II. Overstreet v. TRW Commercial Steering Div.

In Overstreet v. TRW Commercial Steering Div., 256 S.W.3d 626 (Tenn. 2008), the defendant employer filed a motion with the trial court seeking permission to interview the plaintiff’s treating physician and further sought to compel the employee to undergo an independent medical evaluation (“IME”). The trial court denied the motions, and permission to appeal was granted per Rule 10, TRAP. The relevant issue before the Court was relatively simple: Is an employer entitled to conduct an ex parte interview with an employee’s treating physician? The Court held:

The employer may not communicate ex parte with the employee’s treating physician without first obtaining a waiver of the implied covenant of confidentiality from the employee. . . .

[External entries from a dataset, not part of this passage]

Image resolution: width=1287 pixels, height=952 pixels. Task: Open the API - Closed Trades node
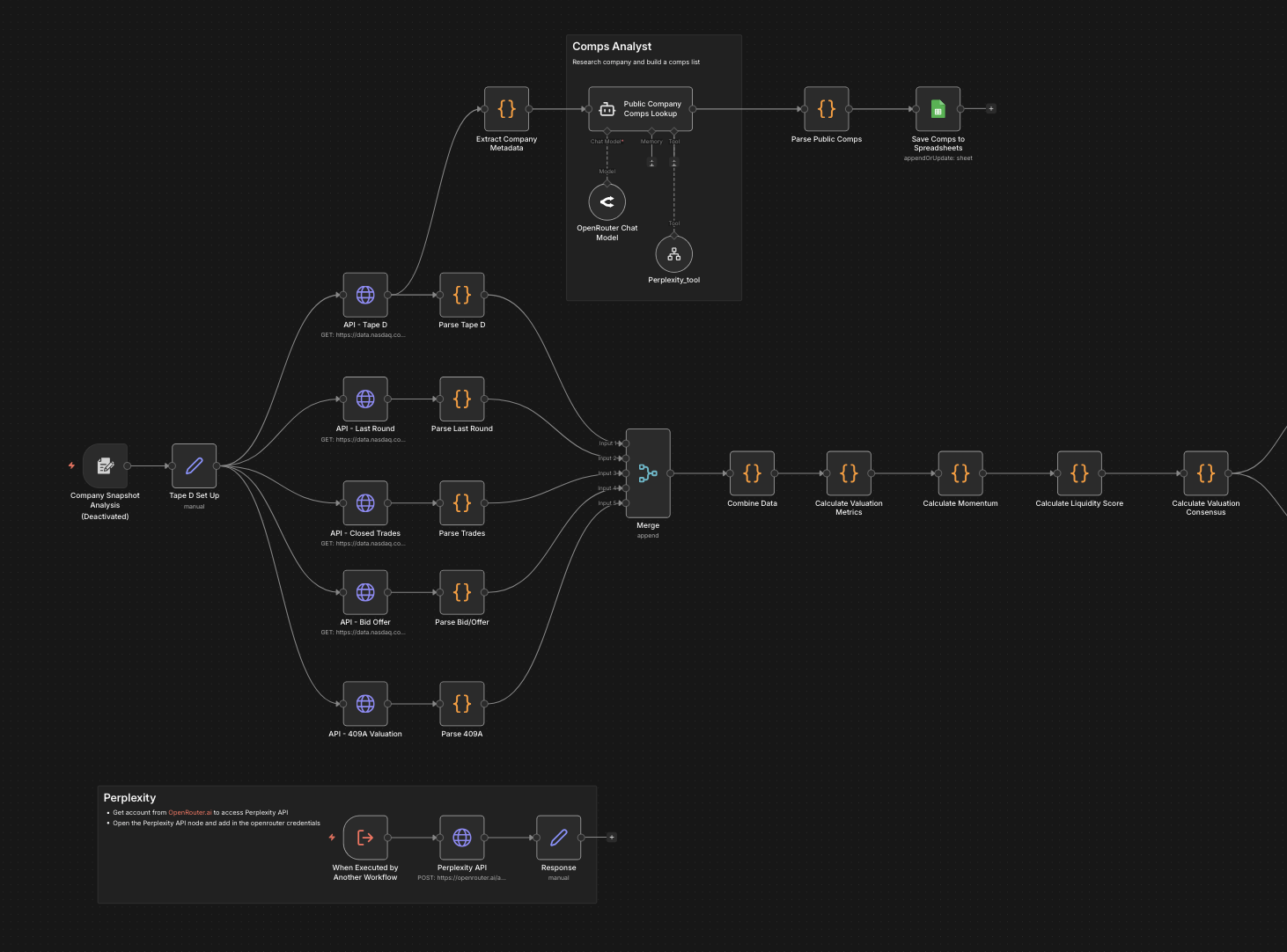tap(364, 503)
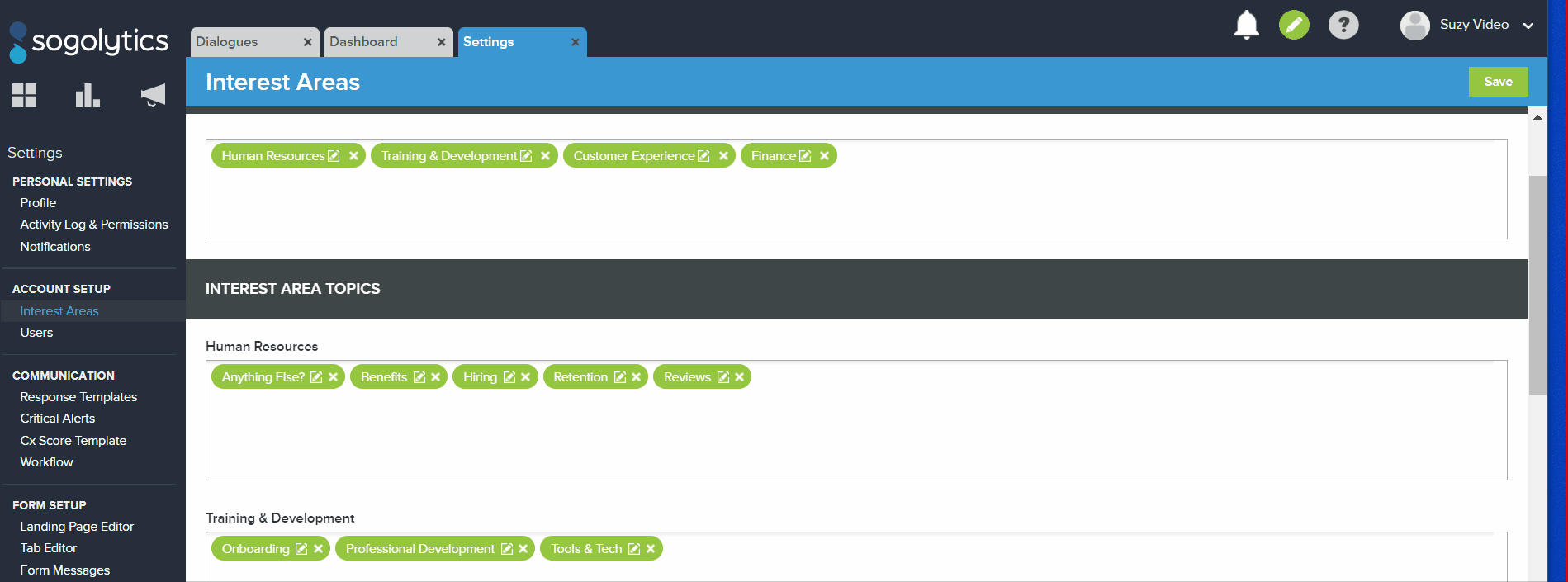1568x582 pixels.
Task: Click the green pencil edit icon
Action: tap(1294, 25)
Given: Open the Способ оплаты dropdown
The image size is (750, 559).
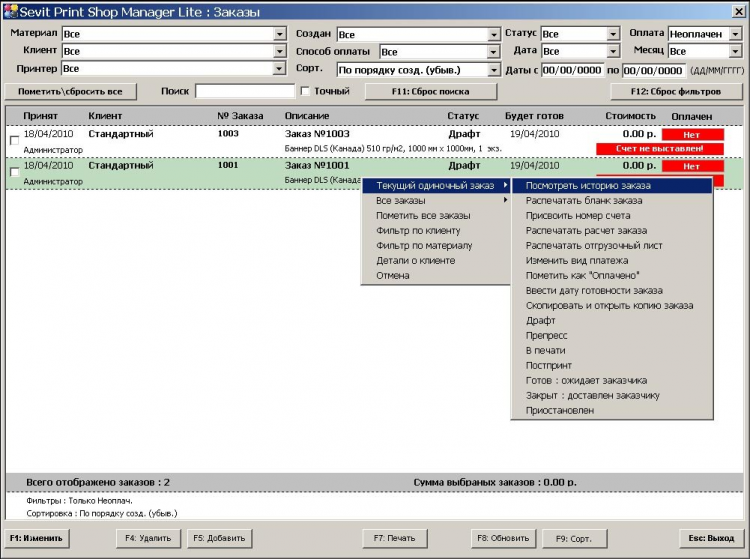Looking at the screenshot, I should click(x=493, y=52).
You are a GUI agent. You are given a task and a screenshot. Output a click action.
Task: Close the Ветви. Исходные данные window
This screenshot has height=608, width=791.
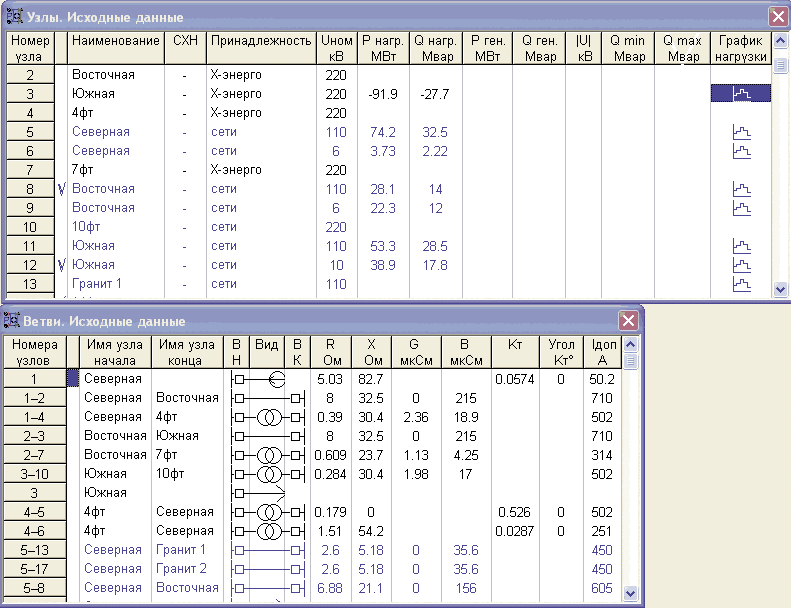pos(628,320)
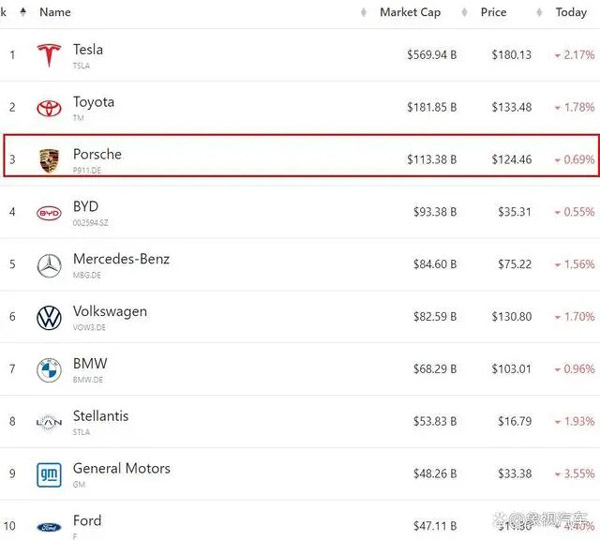Toggle sort arrows left of Today header

pos(539,13)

Mr. Overstreet worked for his employer for nearly 35 years as a painter, tow motor operator, and assembly line worker before retiring in 2003. In 2005, Mr. Overstreet was evaluated by a doctor for hearing loss and tinnitus. The doctor issued a favorable opinion concerning hearing loss, tinnitus, impairment, and causation. Thereafter, Mr. Overstreet provided the doctor with written notification instructing the doctor not to communicate with defense counsel. Defense counsel made numerous attempts to communicate with the physician, but the doctor’s office properly advised that they would not engage in ex parte communications. The employer then filed a motion for an IME and also sought permission from the trial court to talk with the doctor outside the presence of plaintiff or his counsel. The Supreme Court, in affirming the trial court’s denial of the employer’s motion to engage in ex parte communications, began with a detailed review of the Givens and Alsip cases mentioned herein.
In order to distinguish the Alsip and Givens decisions, the employer advanced two arguments. First, the employer argued that because the employer/insurer pays the bills, and the plaintiff was not a party to the contract for medical services, the implied covenant of confidentiality was not applicable. Second, the employer claimed that TCA 50-6-204, which allows for the dissemination of medical reports to the employer, voided any covenant of confidentiality. Id.
The Court performed a contract/public policy analysis to determine if there was a covenant of confidentiality between the claimant and the physician. The Court noted that although Givens held that there is a covenant of confidentiality in fact which did not exist in the workers’ compensation context, the same covenant nevertheless exists by legal implication. After citing the relevant provisions concerning disclosure of medical reports, records, and statements of charges, the Court properly noted that nothing in 50-6-204 permits ex parte communications, and “from this conspicuous absence, we must infer that the General Assembly did not intend such communications.” Id. p. 14. According to the Court:

Because the General Assembly has enacted a right to privacy in health care and provided a comprehensive statutory scheme for the disclosure of information under the Workers’ Compensation Act, we hold that an implied covenant of confidentiality in law exists under these circumstances. Id. p. 15.

Although some of the Court’s legal reasoning sounded in contract, public policy dictated the ultimate result, and was intertwined throughout the opinion. The Court further admitted a very real concern to those of us representing claimants:

. . . . the employers actually pay the physicians. In a sense, the physician owes a service to the employer in exchange for his compensation. To some this would call into question whether the physician is free to exercise independent medical judgment. That concern could be exacerbated by allowing the employer to interview the physician outside the employee’s presence. Id. at p. 17.

Ultimately, the Supreme Court held that while an employer may obtain medical reports, records, and otherwise, as expressly provided for in TCA 50-6-204, the employer may not engage in ex parte communications with the physician.